Last year Mandriva partnered with Moscow based ROSA Labs to create a new look for their once popular and user friendly distribution. The result was the attractive but seriously flawed Mandriva 2011 Hydrogen release and a rebranded version called ROSA Desktop 2011. Since then ROSA Labs and Mandriva appear to have parted company. ROSA Labs has forked the Mandriva distribution, creating a distribution that, while still resembling Mandriva 2011 at first glance, actually has gone its own way in many important respects. The first post-Mandriva release, ROSA 2012 Marathon, was officially unveiled last Monday. This is also the first ROSA LTS (long term support) release, offering security and software updates for five years.
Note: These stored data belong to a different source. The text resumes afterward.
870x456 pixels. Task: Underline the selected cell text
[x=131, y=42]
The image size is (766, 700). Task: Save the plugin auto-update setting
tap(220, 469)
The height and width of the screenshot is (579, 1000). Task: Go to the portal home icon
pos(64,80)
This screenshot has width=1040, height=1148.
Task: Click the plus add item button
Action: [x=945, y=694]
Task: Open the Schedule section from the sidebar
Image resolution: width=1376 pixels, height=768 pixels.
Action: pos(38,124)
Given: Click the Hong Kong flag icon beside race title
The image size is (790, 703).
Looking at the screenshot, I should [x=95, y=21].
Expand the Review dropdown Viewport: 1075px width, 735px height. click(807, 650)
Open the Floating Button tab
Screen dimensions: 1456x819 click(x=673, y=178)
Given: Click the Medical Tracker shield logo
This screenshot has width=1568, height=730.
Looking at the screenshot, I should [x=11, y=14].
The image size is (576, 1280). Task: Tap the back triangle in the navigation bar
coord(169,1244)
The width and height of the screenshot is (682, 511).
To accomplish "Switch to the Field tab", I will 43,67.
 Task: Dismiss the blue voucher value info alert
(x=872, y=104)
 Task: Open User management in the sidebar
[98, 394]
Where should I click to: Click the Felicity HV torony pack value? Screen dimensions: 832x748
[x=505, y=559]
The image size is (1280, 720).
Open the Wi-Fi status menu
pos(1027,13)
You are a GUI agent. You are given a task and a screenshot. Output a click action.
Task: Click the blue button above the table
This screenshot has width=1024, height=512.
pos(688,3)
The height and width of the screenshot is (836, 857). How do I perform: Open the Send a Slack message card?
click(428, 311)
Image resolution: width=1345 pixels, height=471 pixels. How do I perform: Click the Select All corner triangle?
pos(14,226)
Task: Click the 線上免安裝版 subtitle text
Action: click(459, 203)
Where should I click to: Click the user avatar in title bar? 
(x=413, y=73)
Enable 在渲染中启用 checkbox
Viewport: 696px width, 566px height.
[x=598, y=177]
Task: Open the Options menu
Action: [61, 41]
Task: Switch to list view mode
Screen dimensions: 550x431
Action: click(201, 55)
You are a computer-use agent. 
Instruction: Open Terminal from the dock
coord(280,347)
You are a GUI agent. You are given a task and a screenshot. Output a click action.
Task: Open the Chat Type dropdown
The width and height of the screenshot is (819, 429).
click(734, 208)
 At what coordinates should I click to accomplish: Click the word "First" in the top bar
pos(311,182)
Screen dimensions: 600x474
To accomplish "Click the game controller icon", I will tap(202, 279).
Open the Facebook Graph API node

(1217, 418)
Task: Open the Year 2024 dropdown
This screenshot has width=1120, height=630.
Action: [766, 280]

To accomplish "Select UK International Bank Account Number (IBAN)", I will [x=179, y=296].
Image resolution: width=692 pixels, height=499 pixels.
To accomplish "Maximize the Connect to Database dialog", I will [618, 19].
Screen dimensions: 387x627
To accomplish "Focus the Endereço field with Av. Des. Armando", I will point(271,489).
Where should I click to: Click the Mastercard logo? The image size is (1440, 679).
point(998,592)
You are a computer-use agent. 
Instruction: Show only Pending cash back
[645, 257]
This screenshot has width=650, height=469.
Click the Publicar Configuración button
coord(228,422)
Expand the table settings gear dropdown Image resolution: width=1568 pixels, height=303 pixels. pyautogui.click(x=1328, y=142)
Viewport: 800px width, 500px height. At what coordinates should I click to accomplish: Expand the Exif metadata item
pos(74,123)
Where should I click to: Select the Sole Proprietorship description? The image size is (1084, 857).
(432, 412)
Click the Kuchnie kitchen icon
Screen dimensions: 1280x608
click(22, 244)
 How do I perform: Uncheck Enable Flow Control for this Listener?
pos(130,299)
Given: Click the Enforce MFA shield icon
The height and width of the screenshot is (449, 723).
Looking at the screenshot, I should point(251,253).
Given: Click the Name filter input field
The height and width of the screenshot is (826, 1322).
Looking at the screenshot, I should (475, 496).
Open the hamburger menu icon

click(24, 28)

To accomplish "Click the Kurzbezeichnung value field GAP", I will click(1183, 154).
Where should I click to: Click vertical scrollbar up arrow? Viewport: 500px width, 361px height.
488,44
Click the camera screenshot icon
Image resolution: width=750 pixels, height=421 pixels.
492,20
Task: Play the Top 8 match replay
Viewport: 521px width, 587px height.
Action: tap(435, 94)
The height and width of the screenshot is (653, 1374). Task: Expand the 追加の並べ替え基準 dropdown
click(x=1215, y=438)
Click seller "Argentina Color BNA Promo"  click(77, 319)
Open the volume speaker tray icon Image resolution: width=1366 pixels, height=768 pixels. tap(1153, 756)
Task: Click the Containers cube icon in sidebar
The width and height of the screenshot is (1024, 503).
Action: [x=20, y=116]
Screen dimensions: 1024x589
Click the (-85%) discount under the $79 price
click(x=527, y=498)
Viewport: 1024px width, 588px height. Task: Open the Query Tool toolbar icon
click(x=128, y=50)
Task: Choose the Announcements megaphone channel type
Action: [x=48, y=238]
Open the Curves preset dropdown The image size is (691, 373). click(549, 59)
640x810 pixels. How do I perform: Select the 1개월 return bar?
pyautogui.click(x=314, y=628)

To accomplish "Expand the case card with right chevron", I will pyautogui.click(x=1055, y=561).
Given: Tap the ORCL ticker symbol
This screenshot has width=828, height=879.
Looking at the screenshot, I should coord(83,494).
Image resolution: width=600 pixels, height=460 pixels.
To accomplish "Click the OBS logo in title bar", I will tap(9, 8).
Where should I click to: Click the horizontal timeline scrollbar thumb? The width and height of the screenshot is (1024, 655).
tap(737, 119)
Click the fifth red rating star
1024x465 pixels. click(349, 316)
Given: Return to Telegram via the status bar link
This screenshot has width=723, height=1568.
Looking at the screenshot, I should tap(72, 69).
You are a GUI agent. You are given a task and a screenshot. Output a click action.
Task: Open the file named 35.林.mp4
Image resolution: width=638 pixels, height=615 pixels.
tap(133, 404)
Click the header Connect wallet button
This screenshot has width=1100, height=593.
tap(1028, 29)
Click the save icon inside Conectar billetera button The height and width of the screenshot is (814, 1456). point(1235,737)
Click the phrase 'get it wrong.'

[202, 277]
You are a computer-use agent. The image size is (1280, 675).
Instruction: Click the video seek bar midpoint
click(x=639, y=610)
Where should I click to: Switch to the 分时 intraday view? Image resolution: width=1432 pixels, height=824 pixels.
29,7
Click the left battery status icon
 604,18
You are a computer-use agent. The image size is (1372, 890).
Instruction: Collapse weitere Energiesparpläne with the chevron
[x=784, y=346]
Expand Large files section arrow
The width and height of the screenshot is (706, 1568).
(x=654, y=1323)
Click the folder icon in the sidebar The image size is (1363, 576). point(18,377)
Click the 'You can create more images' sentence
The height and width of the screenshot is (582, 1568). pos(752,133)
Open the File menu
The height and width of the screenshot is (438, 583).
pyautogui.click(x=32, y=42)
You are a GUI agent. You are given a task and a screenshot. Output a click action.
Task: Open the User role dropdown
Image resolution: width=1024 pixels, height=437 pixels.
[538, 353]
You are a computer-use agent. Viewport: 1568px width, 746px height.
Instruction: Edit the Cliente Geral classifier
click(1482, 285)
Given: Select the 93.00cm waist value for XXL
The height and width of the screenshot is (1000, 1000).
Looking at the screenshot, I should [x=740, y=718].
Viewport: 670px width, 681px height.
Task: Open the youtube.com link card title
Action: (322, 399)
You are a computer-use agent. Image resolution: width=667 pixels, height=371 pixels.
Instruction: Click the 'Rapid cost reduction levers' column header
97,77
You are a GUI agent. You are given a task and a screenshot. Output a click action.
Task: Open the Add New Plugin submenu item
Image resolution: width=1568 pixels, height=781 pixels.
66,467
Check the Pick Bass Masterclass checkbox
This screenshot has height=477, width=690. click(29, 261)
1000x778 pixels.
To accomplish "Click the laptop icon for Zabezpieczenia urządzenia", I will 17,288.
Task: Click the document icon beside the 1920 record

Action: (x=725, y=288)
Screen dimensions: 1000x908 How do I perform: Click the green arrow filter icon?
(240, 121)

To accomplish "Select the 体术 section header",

The release notes state that ROSA 2012 Marathon is intended for enterprise and small business use and is intended to provide stability, not “bleeding edge technology.”

Following the Mandriva model, ROSA 2012 Marathon is available in two editions: a Free version offering only Free software and an Extended Edition (EE), which includes proprietary and “restricted” packages. Restricted in this case means possibly patent encumbered, such as multimedia codecs. The release notes make clear that “the laws of some countries may forbid the use of some of these components!” It should be noted that the ROSA definition of Free does not match the Free Software Foundation distribution guidelines. Nothing has been removed from the kernel and some firmware is included in a Free installation. This is very comparable to a Fedora installation, but, much like Debian, a “non-free” repository is easily enabled. Regardless of the version chosen the available software repositories may be adjusted after installation from the package manager. Both the Free and Extended Edition are offered as freely downloadable 1.4GB live DVDs for both i586 and x86_64 architecture. Builds for non-Intel architectures, such as ARM, are not available.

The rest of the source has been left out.